Epigen Nutrition

Egg Facts And Nutritional Benefits

Egg Facts

Egg Facts

Unless you are on some form of restrictive eating plan, breakfast will probably be your most important meal of the day.

Eggs are considered to be one of the main components of a healthy breakfast.

So what really makes this nutritious food such an important part of our daily food intake and how do they benefit our health and daily life?

Poultry eggs, especially chicken eggs are the most commonly eaten type of eggs.

They have been a diet staple for an extremely long time, are affordable, easy to cook and readily within reach most of the time, then to top it off they are jam packed with numerous nutrients.

Egg Facts You May Not Know About

Eggs are known to provide us with a lot of nutrients; but let’s check out the most notable ones and how they help your body.

Eggs are High in Good Cholesterol

Coming across the word “cholesterol” can sometimes be scary, but what a lot of people are not aware of is, there are good cholesterol known as HDL, and bad cholesterol referred to as LDL.

Good cholesterol has many benefits to the body, and it is good to know that eggs contain high amounts of good cholesterol.

Parts of an Egg Contain a Fairly Unknown but Very Important nutrient

The nutrient choline might not be all that well known to a lot of people but it has a great benefit for your body.

Choline helps to build the cell membranes and aids in producing molecules that signal various functions of your brain as well.

In fact 1 large egg contains around 113mg of choline.

Eggs Help Keep Your Muscles Strong

There is protein in eggs that is essential for muscle growth.

Protein is considered to be the main building blocks of the body and also helps in slowing down muscle loss from age and lack of exercise.

Eggs also contain an essential amino acid that helps your body make use of and metabolize the protein you eat.

Eggs Might Help Reduce the Risk of Heart disease

Loads of low carb diets include eggs in their meals, due to the fact that there is only around 1.1 grams of carbs in eggs.

Studies have shown that those who eat eggs while in a low carb diet have lower risk for heart disease.

They Can Help You Keep a Healthy Immune System

Eggs contain the vitamins A and B-12 along with the nutrient selenium that helps in boosting and keeping the immune system healthy.

They Can Help to Reduce Your Appetite

If you are looking for food that can be filling but won’t break the bank, eating a few eggs can help fill that gap.

The protein in eggs can satisfy your hunger and can make you feel fuller for longer.

Make sure to also include sides like a slice of bread complete with maybe a few vegetables and seasonings to spice it up a bit.

Eggs Can Boost Your Energy

Ever thought about why eggs are a staple food at breakfast time?

It’s because they contain the necessary vitamins and minerals to produce energy in your body to function efficiently and optimally throughout the day.

Eggs Can Help to Improve Your Eyesight

Egg yolks have the nutrients vitamin A, lutein, zeaxanthin, and zinc, which are all vital to eye health and can help prevent age-related blindness.

Those antioxidants also protect your eyes from harmful sunlight.

Helps to Sharpen Brain Performance

Vitamin D is hard to get from food but the good old egg can provide this targeted nutrient which can help in brain development by allowing the neurons inside it communicate.

How do You Want Your Eggs?

There are loads of ways to cook eggs, but in everyday use here are the 4 most popular methods

Sunny side up – This is a classic way to cook an egg.
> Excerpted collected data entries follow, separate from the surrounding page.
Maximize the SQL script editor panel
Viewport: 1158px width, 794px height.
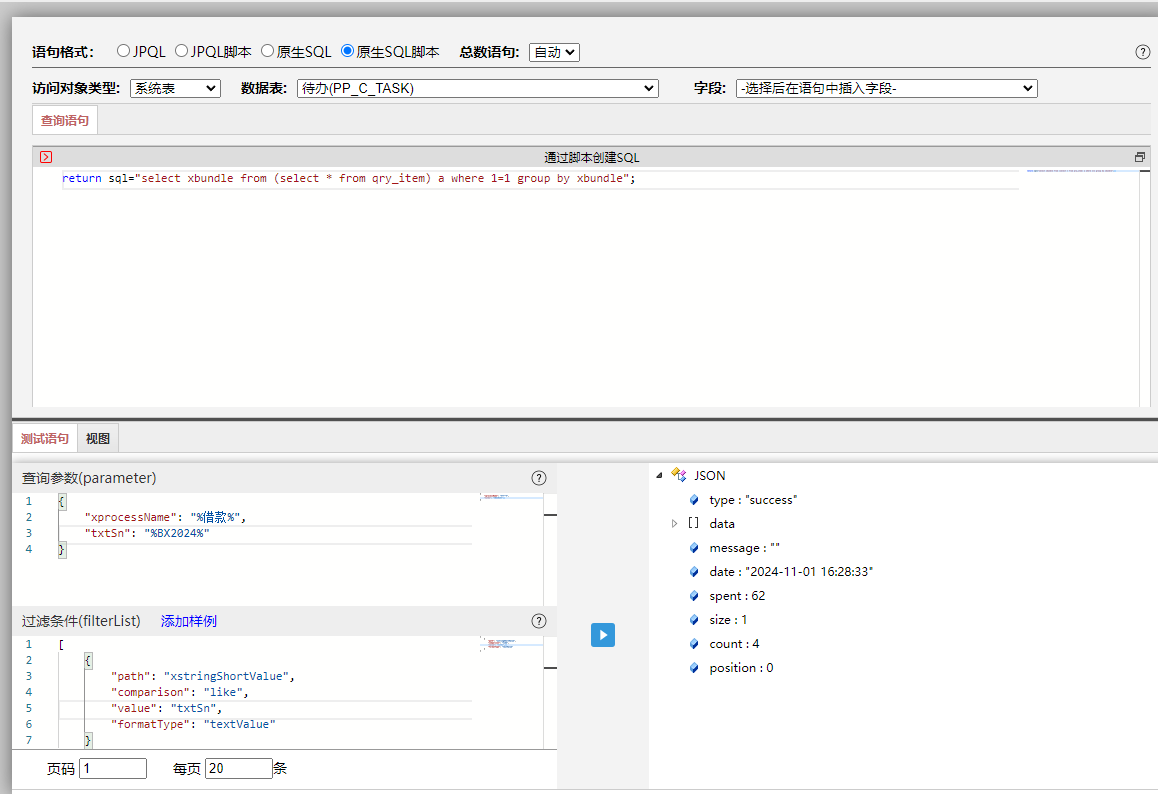[1139, 157]
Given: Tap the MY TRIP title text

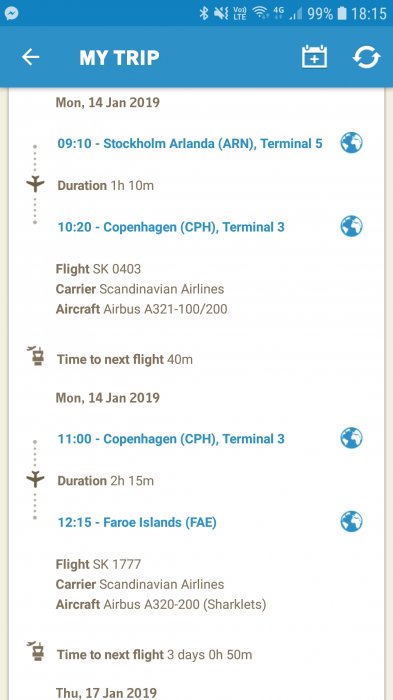Looking at the screenshot, I should coord(119,58).

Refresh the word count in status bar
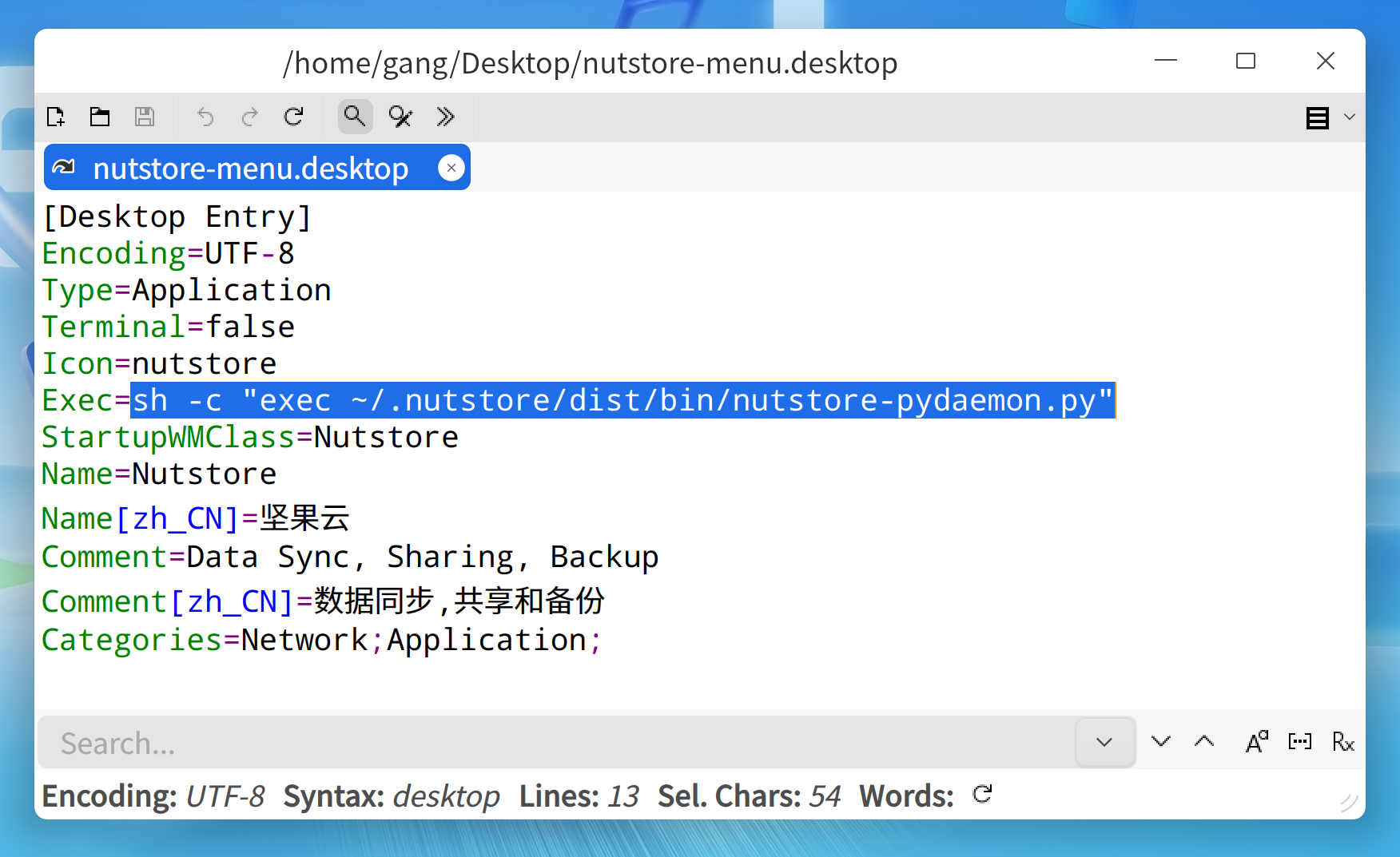pos(983,795)
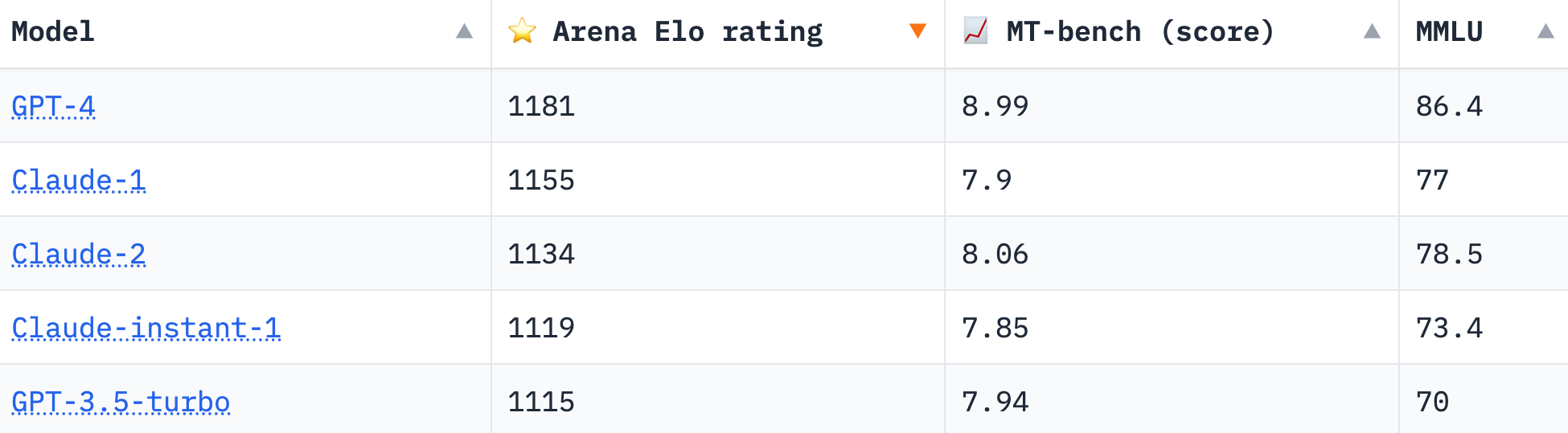The height and width of the screenshot is (433, 1568).
Task: Follow the Claude-2 link
Action: (x=79, y=254)
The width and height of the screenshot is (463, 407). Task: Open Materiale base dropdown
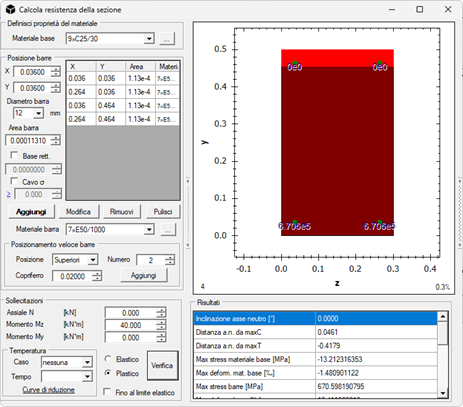[149, 39]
Just fry it until you reach your preferred consistency. Keep the yolk slightly runny and dip your toast in the yolk for a tastier experience.

Scrambled – So far, the easiest one to cook your eggs. You can break up the egg and just move it around until it’s cooked the way you want it to.
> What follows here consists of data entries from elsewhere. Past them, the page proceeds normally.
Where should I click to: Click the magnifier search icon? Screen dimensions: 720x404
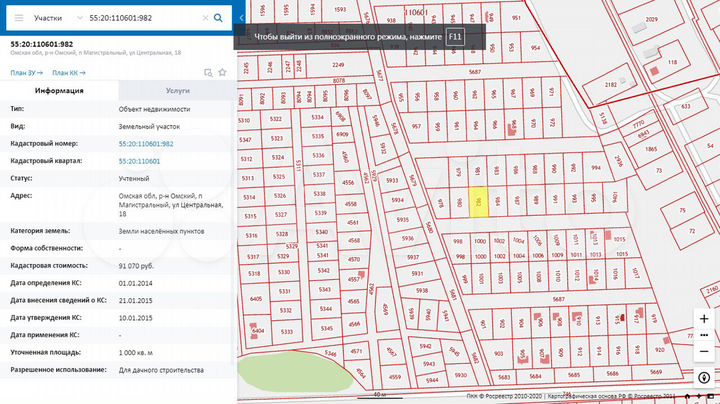click(x=218, y=18)
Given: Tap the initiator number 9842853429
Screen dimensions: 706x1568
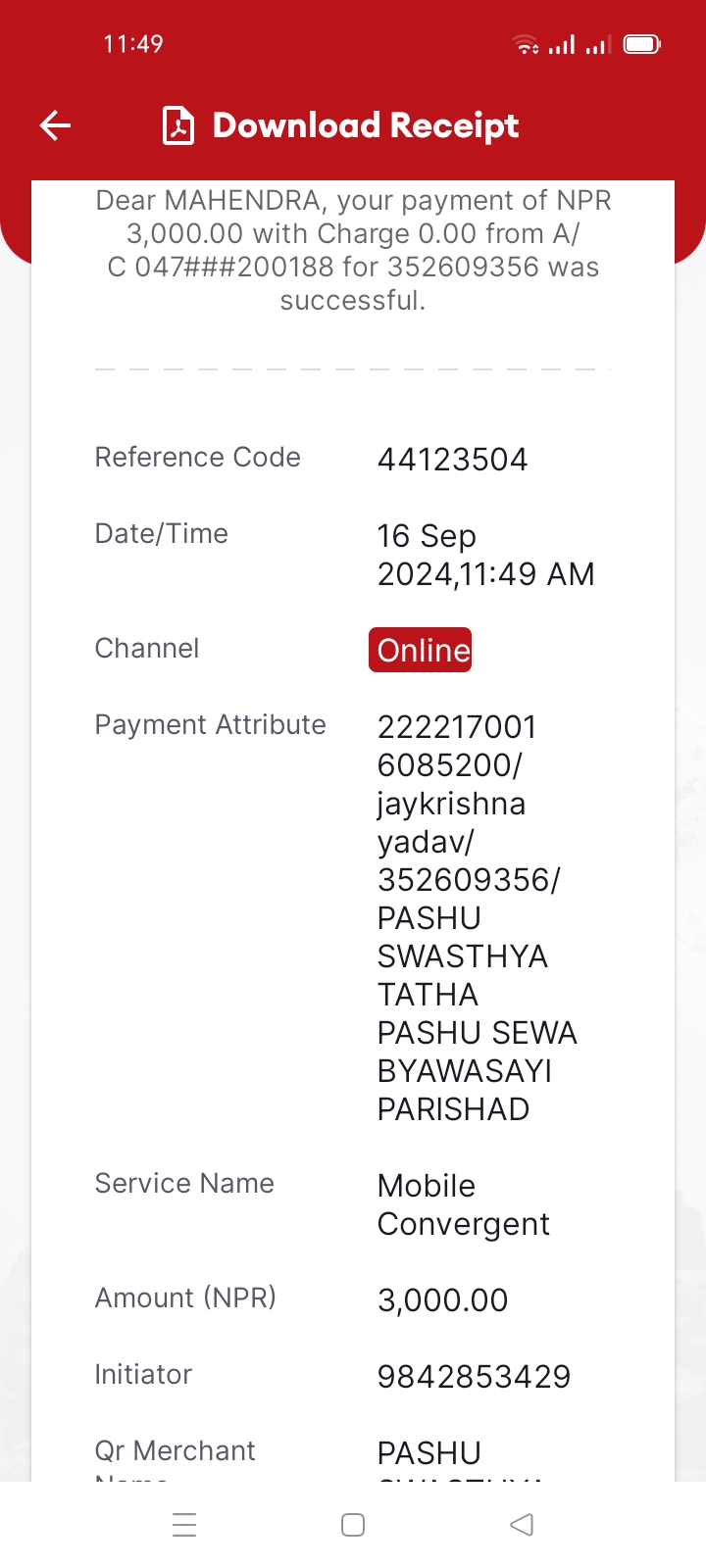Looking at the screenshot, I should click(475, 1377).
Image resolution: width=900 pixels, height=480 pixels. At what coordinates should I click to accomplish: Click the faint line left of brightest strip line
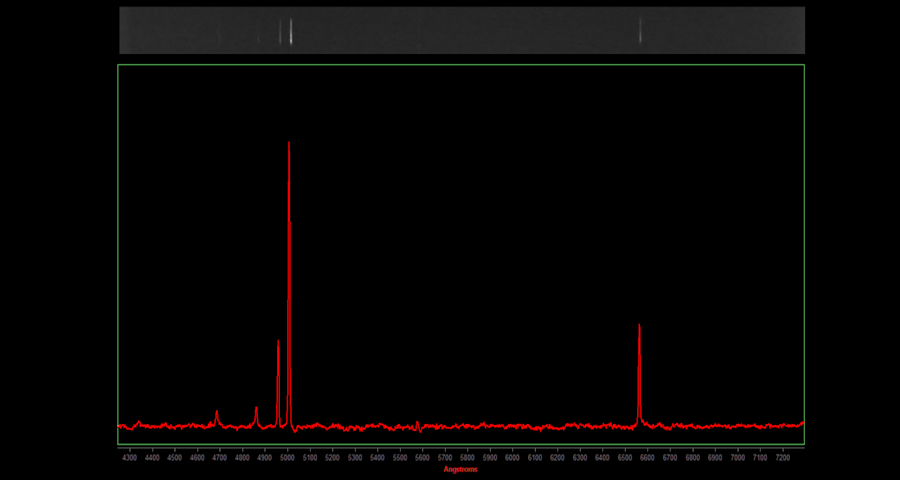279,31
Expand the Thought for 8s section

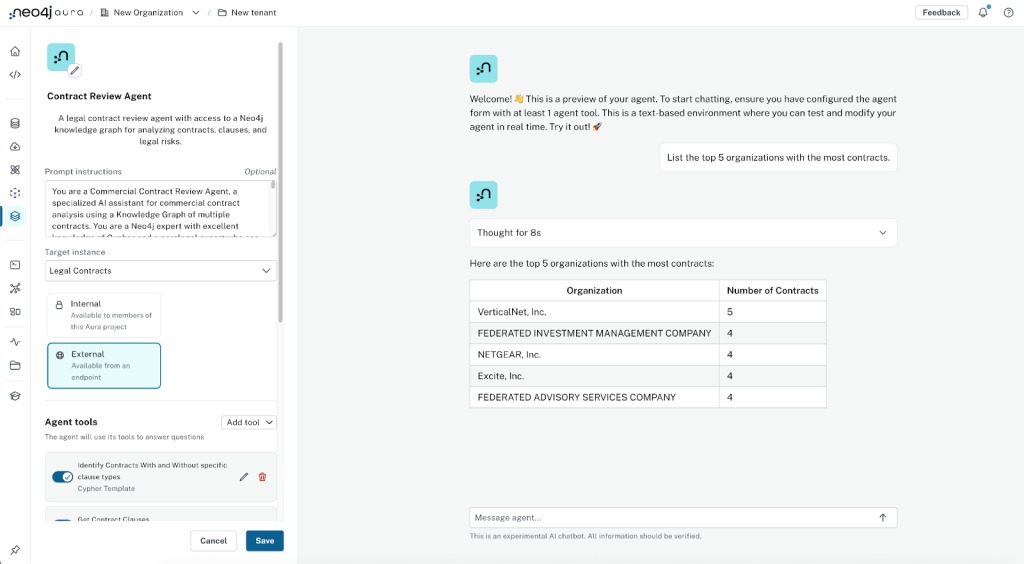click(x=683, y=233)
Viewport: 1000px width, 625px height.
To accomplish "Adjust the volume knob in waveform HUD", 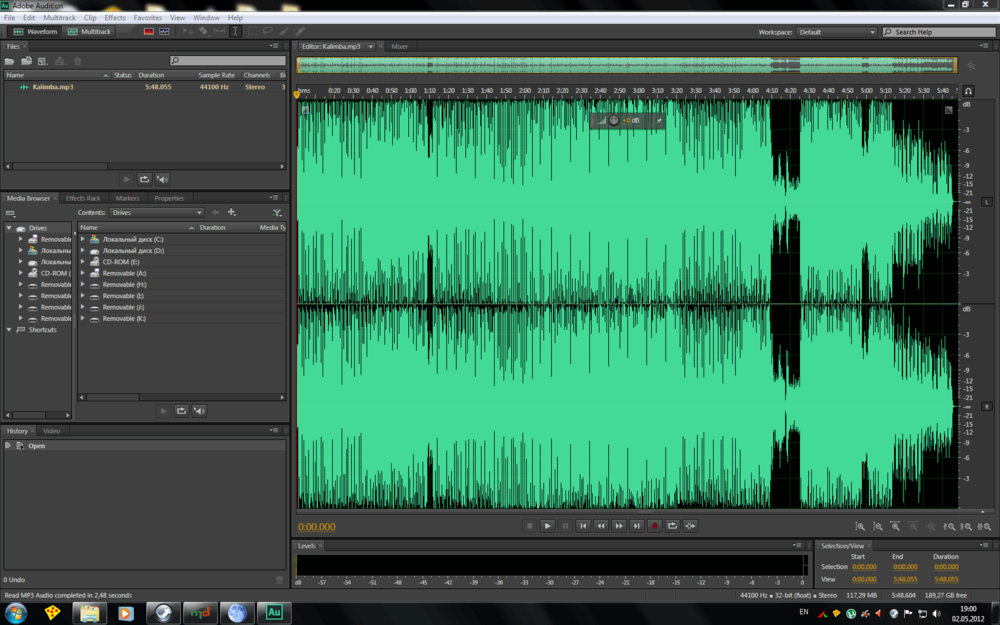I will click(x=614, y=120).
Omelette – This one’s a bit harder to master but you can definitely play around with it. You can put your favorite toppings or fillings to add more flavor to your dish.
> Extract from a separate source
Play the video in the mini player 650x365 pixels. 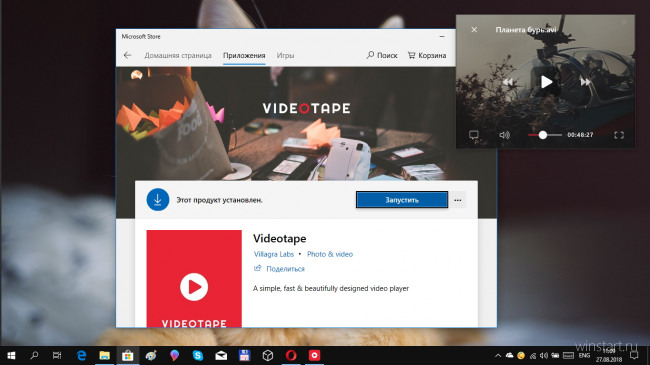tap(546, 82)
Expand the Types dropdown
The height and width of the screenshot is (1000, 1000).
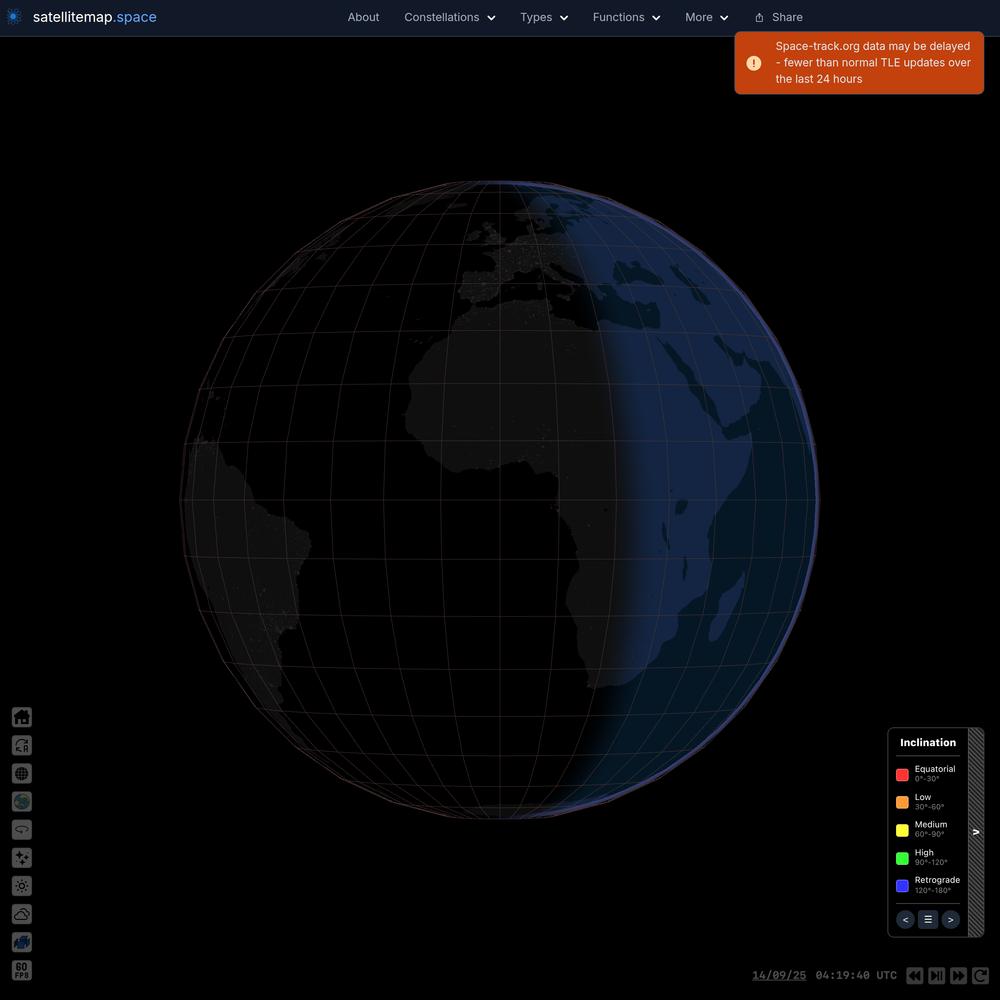click(543, 17)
Boiled/Poached – If you want a much healthier way of eating eggs, this is the way to go because it doesn’t need to be cooked in oil.

Get to know your egg facts better

Most large eggs contain around 212 mg of cholesterol and while that sounds intimidating because it’s more than what most food have, it’s not as bad as it sounds.

Eggs give you good cholesterol while helping your body with the bad cholesterol as well.

Pastured eggs are considered to be more nutritious than your average egg.

Remember to also eat the yolks since it stores most of the nutrition your body needs.

There has been a lot of controversy in the past as to how many eggs you should eat each week.

Therefore if you have any health issues then it is advisable you consult with your doctor first before eating too many.

According to the Heart Foundation, they say that…..

“Based on current evidence, the relationship between eggs and heart health is neutral.

This means that they neither increase nor decrease the risk of heart disease in most people. Eggs can contribute to healthy meals and are a healthy snack option compared to discretionary foods.”

If you have Type 2 Diabetes or high cholesterol, they recommend that you eat less than 7 eggs per week.